- I think the women have a particular ability to work with strong directors. They can collaborate. Maybe there's less of an ego battle.
- I'm not a person who believes in the great difference between women and men as editors. But I do think that quality is key. We're very good at organizing and discipline and patience, and patience is 50 per cent of editing. You have to keep banging away at something until you get it to work. I think women are maybe better at that.
- People expect artists to be too normal, I think. I've been around enough of them now to see that they're very extraordinary human beings who behave differently than ordinary human beings. If they weren't as sensitive as they are they wouldn't be great artists. They are not the same as us. People should just learn to accept that.
- For me, Raging Bull (1980) is like my baby. It was my first major feature film. It is pure gold - beautifully directed, incredibly well acted, wonderful sound effects - that being my first break in feature film, making it is like my firstborn.
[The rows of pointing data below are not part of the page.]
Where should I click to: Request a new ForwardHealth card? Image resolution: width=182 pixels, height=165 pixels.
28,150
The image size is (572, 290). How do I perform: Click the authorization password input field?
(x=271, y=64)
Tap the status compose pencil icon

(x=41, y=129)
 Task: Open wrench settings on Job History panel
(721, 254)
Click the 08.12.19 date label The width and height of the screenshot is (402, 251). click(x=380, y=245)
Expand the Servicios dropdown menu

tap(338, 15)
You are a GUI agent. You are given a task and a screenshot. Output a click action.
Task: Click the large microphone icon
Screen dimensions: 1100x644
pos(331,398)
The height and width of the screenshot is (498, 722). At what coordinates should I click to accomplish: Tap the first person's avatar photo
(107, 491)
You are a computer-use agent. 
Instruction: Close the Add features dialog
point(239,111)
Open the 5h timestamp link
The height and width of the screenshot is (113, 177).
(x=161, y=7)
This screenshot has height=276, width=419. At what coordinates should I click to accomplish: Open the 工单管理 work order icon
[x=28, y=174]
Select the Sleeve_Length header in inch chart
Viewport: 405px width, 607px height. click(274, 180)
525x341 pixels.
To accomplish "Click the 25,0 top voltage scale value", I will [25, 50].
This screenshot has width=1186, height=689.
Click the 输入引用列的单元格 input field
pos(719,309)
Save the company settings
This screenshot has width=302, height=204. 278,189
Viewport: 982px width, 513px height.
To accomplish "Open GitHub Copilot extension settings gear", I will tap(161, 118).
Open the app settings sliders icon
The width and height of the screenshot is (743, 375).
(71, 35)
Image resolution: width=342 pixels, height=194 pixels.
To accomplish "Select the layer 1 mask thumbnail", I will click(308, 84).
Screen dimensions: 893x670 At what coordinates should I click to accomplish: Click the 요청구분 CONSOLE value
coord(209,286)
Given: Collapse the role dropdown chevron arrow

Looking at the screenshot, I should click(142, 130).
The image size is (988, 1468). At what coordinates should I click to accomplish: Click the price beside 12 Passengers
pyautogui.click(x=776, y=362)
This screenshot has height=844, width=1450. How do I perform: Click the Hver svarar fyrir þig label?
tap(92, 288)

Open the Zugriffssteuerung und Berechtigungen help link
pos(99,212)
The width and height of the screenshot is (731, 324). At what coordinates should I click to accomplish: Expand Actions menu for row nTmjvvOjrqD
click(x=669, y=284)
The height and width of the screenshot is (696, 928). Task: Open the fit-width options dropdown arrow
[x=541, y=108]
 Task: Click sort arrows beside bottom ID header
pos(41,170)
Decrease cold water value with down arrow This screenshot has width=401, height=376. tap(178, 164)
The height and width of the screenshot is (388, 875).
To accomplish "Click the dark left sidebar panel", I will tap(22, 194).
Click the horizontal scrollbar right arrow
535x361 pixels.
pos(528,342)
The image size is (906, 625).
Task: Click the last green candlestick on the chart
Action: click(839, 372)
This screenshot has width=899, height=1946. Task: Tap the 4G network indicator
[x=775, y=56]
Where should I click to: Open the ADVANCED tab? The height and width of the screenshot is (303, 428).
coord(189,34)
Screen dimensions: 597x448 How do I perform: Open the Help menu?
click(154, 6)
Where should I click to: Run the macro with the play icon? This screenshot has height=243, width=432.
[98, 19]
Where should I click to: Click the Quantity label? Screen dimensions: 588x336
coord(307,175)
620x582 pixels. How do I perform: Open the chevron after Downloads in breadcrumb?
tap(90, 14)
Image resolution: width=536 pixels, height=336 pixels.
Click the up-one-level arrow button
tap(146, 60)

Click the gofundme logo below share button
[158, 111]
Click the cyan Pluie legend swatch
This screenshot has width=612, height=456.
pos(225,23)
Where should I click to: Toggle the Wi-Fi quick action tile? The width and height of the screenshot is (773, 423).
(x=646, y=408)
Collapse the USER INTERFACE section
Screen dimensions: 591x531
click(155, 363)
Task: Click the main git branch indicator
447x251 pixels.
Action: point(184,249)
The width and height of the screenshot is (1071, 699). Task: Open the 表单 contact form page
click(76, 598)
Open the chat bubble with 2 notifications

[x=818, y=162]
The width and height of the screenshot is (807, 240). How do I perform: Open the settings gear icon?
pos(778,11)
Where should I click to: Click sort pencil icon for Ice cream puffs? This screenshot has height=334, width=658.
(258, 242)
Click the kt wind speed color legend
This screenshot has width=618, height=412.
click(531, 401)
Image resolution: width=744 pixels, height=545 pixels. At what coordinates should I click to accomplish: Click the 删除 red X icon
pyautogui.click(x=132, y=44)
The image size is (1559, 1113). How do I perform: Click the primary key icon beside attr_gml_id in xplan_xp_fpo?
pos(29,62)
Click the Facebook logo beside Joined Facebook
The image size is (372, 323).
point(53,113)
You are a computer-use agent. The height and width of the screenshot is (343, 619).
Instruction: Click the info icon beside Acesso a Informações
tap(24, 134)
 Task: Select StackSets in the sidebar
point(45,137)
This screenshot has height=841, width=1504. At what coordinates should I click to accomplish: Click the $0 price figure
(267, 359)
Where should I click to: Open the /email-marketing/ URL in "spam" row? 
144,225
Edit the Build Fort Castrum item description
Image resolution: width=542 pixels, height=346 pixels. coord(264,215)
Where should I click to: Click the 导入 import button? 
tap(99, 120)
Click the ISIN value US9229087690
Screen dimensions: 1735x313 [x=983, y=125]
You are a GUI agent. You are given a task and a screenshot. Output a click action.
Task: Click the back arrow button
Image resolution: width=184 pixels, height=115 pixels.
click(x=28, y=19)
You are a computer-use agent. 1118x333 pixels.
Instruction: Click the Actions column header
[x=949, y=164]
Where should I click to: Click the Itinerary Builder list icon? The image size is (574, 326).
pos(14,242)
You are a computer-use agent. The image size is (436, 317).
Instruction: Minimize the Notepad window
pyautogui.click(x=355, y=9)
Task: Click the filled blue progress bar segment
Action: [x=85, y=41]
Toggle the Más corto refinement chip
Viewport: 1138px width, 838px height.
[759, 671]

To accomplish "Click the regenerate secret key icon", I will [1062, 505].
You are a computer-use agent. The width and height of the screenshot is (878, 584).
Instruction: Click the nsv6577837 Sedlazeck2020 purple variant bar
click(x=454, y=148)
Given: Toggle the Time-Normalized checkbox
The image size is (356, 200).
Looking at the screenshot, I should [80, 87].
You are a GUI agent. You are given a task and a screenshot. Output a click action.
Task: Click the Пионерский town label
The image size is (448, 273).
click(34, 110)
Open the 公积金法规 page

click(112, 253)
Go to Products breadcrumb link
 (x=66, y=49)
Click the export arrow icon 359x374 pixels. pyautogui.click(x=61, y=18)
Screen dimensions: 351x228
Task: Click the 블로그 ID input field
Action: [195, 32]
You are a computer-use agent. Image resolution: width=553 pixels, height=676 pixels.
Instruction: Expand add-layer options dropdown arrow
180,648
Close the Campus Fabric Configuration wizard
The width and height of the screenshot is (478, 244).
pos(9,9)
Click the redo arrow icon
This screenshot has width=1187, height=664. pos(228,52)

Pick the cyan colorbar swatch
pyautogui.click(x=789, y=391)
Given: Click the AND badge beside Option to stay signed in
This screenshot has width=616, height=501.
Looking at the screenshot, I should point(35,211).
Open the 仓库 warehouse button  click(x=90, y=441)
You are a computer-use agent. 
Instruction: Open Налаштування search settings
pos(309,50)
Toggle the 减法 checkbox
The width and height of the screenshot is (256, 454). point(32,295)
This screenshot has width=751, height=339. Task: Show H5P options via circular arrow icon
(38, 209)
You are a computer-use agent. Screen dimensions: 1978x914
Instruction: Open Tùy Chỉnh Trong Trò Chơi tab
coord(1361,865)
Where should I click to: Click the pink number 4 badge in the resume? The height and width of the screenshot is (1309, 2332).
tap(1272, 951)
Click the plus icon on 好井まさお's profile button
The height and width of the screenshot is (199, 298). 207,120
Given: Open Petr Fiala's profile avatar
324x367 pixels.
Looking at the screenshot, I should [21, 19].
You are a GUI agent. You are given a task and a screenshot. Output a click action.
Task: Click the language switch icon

- From MTV on, the speed of editing has increased, and that is now entering into narrative editing. People are not relying on good shots to tell the story, and I don't think you can sustain that kind of cutting for the full length of a film.
- That is the one that has never gotten recognition. But I can't tell you how many people talk to me about that movie. There is a ripple that's going on. Bertrand Tavernier, the really wonderful French director, just wrote a review of it again. I have friends, when they have friends over for dinner, they make them watch it. It never got its due because it's about compassion. That's why. Everybody hated Casino (1995). They would say, 'It's not Goodfellas (1990). That's right. It's not. It's Las Vegas. It's not Goodfellas (1990). And now everybody loves Casino (1995). Now it's a big cult film. Raging Bull (1980) was a disaster and wasn't recognized for 10 years. The King of Comedy (1982) was a disaster, now everybody loves The King of Comedy (1982). This happened to so many of [Martin Scorsese] our films. But the one that's never, ever come back is Bringing Out the Dead (1999).
- Film schools tell me they have a hard time getting students to watch older films, particularly black and white ones, and it is devastating. That is like throwing away 85 years of the art, when masterpiece after masterpiece were being made.